• [WRITTEN INSTRUCTION]
Reproduce the following data line for line, changing nothing.

• [PROVIDED INFORMATION]
____

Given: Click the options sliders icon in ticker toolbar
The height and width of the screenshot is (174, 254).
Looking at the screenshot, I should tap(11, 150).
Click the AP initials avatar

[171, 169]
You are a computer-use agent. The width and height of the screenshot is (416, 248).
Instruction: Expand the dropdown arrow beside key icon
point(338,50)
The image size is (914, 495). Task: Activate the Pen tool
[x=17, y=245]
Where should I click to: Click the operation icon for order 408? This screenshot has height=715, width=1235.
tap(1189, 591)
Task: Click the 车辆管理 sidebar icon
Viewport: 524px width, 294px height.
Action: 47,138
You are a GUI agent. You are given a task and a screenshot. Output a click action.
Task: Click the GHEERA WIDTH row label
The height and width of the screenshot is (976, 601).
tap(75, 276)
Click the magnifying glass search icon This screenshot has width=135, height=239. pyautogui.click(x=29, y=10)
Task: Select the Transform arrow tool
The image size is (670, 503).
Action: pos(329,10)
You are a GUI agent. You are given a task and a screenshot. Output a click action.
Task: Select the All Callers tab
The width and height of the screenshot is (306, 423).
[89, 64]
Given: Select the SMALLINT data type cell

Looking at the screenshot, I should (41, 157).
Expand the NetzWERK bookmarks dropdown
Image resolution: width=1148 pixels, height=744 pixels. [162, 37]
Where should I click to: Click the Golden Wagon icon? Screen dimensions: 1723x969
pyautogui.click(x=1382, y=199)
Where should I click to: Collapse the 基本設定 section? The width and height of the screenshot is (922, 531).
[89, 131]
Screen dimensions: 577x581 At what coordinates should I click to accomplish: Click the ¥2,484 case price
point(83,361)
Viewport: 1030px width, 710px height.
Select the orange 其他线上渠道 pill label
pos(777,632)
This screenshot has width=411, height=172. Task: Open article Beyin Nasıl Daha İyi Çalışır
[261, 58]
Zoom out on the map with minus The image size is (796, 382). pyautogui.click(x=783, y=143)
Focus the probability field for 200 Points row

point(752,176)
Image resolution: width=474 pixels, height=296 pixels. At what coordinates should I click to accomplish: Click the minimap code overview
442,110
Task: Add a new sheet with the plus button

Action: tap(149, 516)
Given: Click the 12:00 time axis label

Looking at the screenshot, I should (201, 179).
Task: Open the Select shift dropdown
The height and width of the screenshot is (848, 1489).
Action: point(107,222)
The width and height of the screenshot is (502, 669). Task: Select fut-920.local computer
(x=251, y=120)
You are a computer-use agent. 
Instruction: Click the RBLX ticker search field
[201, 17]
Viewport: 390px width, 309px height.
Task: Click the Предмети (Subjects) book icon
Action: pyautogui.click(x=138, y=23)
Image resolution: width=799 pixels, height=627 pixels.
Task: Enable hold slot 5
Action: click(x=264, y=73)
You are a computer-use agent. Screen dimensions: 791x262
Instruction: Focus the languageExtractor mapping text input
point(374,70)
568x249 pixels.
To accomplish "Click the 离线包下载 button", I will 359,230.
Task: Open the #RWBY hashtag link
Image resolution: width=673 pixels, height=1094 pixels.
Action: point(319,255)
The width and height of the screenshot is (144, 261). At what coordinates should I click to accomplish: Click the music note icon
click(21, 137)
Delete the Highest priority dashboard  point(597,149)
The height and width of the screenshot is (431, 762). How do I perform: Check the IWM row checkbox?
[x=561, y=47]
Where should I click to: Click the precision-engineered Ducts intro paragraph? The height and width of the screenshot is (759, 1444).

____

• [WRITTEN SOLUTION]
Given: Click the options sliders icon in ticker toolbar
The height and width of the screenshot is (174, 254).
Looking at the screenshot, I should tap(11, 150).
Click the AP initials avatar

[171, 169]
You are a computer-use agent. The width and height of the screenshot is (416, 248).
Instruction: Expand the dropdown arrow beside key icon
point(338,50)
The image size is (914, 495). Task: Activate the Pen tool
[x=17, y=245]
Where should I click to: Click the operation icon for order 408? This screenshot has height=715, width=1235.
tap(1189, 591)
Task: Click the 车辆管理 sidebar icon
Viewport: 524px width, 294px height.
Action: 47,138
You are a GUI agent. You are given a task and a screenshot. Output a click action.
Task: Click the GHEERA WIDTH row label
The height and width of the screenshot is (976, 601).
tap(75, 276)
Click the magnifying glass search icon This screenshot has width=135, height=239. pyautogui.click(x=29, y=10)
Task: Select the Transform arrow tool
The image size is (670, 503).
Action: pos(329,10)
You are a GUI agent. You are given a task and a screenshot. Output a click action.
Task: Select the All Callers tab
The width and height of the screenshot is (306, 423).
[89, 64]
Given: Select the SMALLINT data type cell

Looking at the screenshot, I should (41, 157).
Expand the NetzWERK bookmarks dropdown
Image resolution: width=1148 pixels, height=744 pixels. [162, 37]
Where should I click to: Click the Golden Wagon icon? Screen dimensions: 1723x969
pyautogui.click(x=1382, y=199)
Where should I click to: Collapse the 基本設定 section? The width and height of the screenshot is (922, 531).
[89, 131]
Screen dimensions: 577x581 At what coordinates should I click to accomplish: Click the ¥2,484 case price
point(83,361)
Viewport: 1030px width, 710px height.
Select the orange 其他线上渠道 pill label
pos(777,632)
This screenshot has width=411, height=172. Task: Open article Beyin Nasıl Daha İyi Çalışır
[261, 58]
Zoom out on the map with minus The image size is (796, 382). pyautogui.click(x=783, y=143)
Focus the probability field for 200 Points row

point(752,176)
Image resolution: width=474 pixels, height=296 pixels. At what coordinates should I click to accomplish: Click the minimap code overview
442,110
Task: Add a new sheet with the plus button

Action: tap(149, 516)
Given: Click the 12:00 time axis label

Looking at the screenshot, I should (201, 179).
Task: Open the Select shift dropdown
The height and width of the screenshot is (848, 1489).
Action: point(107,222)
The width and height of the screenshot is (502, 669). Task: Select fut-920.local computer
(x=251, y=120)
You are a computer-use agent. 
Instruction: Click the RBLX ticker search field
[201, 17]
Viewport: 390px width, 309px height.
Task: Click the Предмети (Subjects) book icon
Action: pyautogui.click(x=138, y=23)
Image resolution: width=799 pixels, height=627 pixels.
Task: Enable hold slot 5
Action: click(x=264, y=73)
You are a computer-use agent. Screen dimensions: 791x262
Instruction: Focus the languageExtractor mapping text input
point(374,70)
568x249 pixels.
To accomplish "Click the 离线包下载 button", I will 359,230.
Task: Open the #RWBY hashtag link
Image resolution: width=673 pixels, height=1094 pixels.
Action: point(319,255)
The width and height of the screenshot is (144, 261). At what coordinates should I click to accomplish: Click the music note icon
click(21, 137)
Delete the Highest priority dashboard  point(597,149)
The height and width of the screenshot is (431, 762). How do I perform: Check the IWM row checkbox?
[x=561, y=47]
Where should I click to: Click the precision-engineered Ducts intro paragraph? The height and width of the screenshot is (759, 1444).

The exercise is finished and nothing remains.